Select every line containing the word "checkbox" from the material, and copy those lines.

────

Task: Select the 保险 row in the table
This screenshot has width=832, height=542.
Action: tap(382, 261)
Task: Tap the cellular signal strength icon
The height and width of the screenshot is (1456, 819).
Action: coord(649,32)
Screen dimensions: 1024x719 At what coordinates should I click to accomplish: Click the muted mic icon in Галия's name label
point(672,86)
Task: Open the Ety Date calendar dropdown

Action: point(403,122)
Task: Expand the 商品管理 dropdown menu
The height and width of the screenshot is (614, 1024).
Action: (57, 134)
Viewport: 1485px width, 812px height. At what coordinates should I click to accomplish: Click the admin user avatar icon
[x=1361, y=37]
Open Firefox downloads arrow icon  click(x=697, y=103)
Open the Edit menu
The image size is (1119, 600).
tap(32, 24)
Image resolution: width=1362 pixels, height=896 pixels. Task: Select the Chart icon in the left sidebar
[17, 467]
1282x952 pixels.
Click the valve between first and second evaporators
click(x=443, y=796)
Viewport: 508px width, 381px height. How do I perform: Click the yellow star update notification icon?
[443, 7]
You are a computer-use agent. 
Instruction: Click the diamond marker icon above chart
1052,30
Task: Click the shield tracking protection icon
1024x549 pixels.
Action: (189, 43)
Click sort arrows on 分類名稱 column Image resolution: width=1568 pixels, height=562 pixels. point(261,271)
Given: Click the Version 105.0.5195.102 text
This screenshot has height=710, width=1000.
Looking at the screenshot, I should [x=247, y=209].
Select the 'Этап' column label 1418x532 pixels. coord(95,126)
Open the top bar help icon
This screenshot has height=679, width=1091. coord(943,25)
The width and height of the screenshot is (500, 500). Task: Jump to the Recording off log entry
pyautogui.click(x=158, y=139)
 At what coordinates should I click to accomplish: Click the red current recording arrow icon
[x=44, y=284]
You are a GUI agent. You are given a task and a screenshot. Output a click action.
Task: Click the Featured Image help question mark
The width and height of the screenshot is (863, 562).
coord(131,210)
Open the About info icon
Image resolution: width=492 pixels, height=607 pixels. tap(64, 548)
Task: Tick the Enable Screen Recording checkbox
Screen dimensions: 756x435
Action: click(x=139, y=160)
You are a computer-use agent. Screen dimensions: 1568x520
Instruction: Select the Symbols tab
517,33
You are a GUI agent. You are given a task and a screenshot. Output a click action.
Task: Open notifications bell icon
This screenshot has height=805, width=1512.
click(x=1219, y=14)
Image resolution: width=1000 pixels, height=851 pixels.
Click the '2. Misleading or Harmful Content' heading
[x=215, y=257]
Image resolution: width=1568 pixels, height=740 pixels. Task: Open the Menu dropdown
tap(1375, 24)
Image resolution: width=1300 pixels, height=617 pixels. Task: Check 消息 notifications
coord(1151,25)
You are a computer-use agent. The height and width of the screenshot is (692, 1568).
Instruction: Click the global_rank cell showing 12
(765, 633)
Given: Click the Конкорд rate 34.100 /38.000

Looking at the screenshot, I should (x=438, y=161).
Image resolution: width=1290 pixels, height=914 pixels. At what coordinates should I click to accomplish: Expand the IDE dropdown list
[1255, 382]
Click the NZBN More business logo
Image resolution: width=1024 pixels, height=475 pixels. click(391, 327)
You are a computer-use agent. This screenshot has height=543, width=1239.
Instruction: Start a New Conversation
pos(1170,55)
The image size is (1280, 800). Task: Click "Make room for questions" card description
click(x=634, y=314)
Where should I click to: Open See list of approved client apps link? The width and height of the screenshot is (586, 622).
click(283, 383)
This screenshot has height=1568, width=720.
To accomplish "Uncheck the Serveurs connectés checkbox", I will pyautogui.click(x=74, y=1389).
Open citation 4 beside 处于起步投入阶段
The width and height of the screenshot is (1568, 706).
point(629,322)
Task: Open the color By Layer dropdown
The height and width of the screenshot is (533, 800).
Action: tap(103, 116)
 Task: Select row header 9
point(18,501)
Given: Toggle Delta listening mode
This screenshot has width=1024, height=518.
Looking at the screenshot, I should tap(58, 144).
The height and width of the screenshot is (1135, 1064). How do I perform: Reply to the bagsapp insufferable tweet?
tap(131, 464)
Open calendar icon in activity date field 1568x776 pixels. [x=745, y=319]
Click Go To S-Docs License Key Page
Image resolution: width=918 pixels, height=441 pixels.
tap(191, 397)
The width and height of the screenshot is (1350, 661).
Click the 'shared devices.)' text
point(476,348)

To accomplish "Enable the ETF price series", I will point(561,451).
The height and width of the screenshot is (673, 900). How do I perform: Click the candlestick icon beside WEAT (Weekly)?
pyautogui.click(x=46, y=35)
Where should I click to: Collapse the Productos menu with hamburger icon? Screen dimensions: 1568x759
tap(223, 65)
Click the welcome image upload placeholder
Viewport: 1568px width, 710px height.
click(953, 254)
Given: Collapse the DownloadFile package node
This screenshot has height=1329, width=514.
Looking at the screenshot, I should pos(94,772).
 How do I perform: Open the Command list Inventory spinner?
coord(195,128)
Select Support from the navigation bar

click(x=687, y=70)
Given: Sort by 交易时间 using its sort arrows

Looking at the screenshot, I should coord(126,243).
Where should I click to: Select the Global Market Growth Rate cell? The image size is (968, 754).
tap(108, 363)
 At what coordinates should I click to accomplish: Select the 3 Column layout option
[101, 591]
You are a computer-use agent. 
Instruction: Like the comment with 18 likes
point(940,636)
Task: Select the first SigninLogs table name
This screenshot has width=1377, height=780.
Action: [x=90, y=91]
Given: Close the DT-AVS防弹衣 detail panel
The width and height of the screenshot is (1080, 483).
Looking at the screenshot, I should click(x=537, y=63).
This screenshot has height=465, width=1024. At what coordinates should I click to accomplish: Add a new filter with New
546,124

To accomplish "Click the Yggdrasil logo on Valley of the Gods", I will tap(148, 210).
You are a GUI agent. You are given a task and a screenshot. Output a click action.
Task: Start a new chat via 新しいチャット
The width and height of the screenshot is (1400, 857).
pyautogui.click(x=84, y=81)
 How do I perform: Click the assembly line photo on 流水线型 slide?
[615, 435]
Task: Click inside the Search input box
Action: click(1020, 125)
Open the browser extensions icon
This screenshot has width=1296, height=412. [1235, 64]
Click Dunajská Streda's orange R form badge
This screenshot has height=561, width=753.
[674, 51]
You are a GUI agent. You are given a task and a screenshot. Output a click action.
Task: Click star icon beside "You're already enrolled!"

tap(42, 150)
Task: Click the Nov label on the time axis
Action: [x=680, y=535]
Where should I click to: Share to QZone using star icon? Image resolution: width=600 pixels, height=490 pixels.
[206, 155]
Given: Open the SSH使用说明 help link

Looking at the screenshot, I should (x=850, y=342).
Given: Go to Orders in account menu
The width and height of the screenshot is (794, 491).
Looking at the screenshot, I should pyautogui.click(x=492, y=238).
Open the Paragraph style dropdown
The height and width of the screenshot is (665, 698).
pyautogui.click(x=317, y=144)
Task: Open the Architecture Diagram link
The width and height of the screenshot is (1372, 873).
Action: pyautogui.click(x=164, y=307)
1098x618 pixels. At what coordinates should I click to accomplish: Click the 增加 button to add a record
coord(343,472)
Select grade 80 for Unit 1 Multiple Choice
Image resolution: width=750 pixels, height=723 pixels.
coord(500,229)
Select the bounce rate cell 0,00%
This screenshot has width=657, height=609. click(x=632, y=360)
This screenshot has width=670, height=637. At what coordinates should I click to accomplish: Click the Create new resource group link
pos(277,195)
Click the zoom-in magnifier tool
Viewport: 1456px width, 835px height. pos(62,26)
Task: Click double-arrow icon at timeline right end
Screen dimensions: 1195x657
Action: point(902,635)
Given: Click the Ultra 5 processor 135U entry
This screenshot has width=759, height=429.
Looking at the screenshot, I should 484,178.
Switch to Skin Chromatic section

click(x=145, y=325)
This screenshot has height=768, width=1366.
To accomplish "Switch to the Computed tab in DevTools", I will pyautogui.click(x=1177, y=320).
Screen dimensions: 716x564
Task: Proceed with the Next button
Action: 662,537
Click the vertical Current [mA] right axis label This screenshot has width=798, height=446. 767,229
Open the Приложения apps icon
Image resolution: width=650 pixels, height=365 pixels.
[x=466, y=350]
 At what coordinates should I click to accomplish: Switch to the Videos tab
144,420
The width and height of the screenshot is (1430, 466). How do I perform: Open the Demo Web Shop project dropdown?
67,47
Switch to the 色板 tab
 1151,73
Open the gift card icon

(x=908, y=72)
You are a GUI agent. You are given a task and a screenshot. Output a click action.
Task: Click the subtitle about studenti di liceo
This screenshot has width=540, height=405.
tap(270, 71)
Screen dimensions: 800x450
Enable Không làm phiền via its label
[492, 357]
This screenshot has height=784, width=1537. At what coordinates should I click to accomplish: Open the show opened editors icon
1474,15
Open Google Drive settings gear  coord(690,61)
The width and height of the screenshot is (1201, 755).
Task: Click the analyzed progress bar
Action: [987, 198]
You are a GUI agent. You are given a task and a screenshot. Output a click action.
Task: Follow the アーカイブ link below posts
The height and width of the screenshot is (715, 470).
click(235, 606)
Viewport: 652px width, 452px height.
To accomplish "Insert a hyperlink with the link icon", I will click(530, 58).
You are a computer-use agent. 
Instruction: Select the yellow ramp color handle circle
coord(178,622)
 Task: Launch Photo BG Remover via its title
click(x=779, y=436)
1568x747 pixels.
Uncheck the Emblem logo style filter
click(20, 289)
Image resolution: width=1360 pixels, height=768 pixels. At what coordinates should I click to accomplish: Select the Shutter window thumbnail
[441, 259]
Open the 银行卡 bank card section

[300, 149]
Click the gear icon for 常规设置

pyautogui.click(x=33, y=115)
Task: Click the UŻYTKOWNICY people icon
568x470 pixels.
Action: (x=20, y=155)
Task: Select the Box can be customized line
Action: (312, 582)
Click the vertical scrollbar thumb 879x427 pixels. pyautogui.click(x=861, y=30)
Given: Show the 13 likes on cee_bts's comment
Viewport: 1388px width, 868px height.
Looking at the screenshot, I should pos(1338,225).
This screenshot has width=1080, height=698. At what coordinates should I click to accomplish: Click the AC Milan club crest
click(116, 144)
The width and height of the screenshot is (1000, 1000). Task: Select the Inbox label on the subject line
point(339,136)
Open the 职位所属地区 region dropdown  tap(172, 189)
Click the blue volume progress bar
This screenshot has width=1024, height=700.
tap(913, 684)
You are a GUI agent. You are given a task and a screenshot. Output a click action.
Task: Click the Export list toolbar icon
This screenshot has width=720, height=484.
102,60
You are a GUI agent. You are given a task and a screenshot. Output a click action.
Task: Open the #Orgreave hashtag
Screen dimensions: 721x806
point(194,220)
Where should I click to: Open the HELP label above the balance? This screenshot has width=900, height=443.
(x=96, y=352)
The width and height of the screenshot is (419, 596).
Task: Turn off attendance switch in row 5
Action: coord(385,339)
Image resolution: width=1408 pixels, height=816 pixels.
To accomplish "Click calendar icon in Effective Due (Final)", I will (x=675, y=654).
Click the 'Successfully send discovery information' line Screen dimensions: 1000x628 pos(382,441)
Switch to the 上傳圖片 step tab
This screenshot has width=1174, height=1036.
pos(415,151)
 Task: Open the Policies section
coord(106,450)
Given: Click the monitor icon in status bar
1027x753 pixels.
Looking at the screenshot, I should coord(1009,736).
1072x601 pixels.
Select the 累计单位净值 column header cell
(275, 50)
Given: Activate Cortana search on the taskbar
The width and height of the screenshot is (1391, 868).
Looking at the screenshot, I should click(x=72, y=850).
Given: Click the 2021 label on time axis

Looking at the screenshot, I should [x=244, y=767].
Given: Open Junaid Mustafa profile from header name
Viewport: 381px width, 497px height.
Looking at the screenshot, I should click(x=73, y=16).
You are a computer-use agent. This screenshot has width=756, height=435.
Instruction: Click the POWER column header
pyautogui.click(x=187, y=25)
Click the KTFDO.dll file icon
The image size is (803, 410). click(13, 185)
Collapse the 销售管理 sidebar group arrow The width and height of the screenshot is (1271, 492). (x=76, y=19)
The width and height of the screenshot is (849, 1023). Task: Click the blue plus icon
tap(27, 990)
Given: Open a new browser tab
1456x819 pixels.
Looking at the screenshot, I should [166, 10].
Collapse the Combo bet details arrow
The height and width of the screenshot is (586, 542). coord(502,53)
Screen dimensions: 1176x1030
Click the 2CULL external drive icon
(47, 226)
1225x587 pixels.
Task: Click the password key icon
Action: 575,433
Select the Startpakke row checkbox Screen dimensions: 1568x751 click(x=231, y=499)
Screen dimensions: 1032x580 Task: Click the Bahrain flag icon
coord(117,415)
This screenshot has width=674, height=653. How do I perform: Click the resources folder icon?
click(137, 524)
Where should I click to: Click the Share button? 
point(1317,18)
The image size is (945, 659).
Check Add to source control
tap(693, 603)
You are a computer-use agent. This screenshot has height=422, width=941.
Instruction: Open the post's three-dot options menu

────

• SOLUTION TO THIS TASK:
Task: Tick the Enable Screen Recording checkbox
To accomplish "Uncheck the Serveurs connectés checkbox", I will pyautogui.click(x=74, y=1389).
Select the Startpakke row checkbox Screen dimensions: 1568x751 click(x=231, y=499)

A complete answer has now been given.